Above 'Quartet Ice Hose' belay and rappel station climb corner with (5.8) difficulty from the start. This an excellent solid corner with a deep crack in it. Do (5-10c) moves mid way up as the corner begins to bulge (tri-cams are helpful). Very hard moves are made to get high up the bulge to clip and pull over the bulge by large solid lost arrow pin (A-0). Easily climb up to one smaller than another spooky hollow sounding stacked 8" thick giant table rocks that are wedged into the corner (excellent #3 cam below these). The blocks appeared to be defying gravity with their inclining angled seamless line in the corner.
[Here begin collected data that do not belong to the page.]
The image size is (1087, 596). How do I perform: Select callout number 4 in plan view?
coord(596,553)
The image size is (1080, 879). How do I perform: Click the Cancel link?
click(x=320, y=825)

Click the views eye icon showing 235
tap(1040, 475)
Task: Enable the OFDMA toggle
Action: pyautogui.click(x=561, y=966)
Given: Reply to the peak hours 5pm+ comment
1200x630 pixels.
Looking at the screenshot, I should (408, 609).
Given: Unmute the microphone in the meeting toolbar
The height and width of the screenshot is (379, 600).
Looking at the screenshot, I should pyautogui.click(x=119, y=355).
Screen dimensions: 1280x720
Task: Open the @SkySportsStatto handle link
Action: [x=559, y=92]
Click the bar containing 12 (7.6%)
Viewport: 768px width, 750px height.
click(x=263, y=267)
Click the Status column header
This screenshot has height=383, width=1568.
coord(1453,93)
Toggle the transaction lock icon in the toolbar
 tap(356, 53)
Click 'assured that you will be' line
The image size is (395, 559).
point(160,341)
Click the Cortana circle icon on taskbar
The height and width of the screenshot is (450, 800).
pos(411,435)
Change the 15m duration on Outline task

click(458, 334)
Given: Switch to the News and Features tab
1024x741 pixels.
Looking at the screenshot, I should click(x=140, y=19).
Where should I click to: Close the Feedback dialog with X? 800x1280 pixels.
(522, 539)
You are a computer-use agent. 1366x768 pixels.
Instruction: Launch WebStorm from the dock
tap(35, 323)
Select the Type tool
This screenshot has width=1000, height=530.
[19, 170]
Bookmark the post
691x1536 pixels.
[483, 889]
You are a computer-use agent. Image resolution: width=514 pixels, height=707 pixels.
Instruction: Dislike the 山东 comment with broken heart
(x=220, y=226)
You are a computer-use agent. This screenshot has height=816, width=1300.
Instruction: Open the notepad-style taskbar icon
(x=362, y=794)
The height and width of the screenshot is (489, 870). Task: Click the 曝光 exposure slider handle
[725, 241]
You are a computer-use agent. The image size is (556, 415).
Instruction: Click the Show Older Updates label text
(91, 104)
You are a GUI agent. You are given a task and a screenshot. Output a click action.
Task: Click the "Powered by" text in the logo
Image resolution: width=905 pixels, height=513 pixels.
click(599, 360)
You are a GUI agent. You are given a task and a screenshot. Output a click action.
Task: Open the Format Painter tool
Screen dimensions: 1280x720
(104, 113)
The blocks must be wedged in the corner tightly somehow because of their weight staying on the cliff so unbelievably the way that they are. Lay back the suspended blocks (5-7) and get gear in above them (I didnít dare put any gear in the lay back crack of the blocks for ten ft.) With nothing much to hold onto at the top of the smaller wedged block it is a difficult situation to be in and the bigger the person, the more cramped stuffed into this spot you'll be. After gear (smallest stoppers) stand up (5-9) on top of block. To fall before stopper placements would be disastrous. Then there is a wonderful finish out on the right climbed strenuously but easily (5-4) with a horn of rock over the corner to the Popís Sick Hill block rappel station.

Location 

Left side of 'Quartet Ice Hose' is the corner above the belay, rappel station.

Protection 

1 fixed pin, Trad. rack #3 and down friends or cams.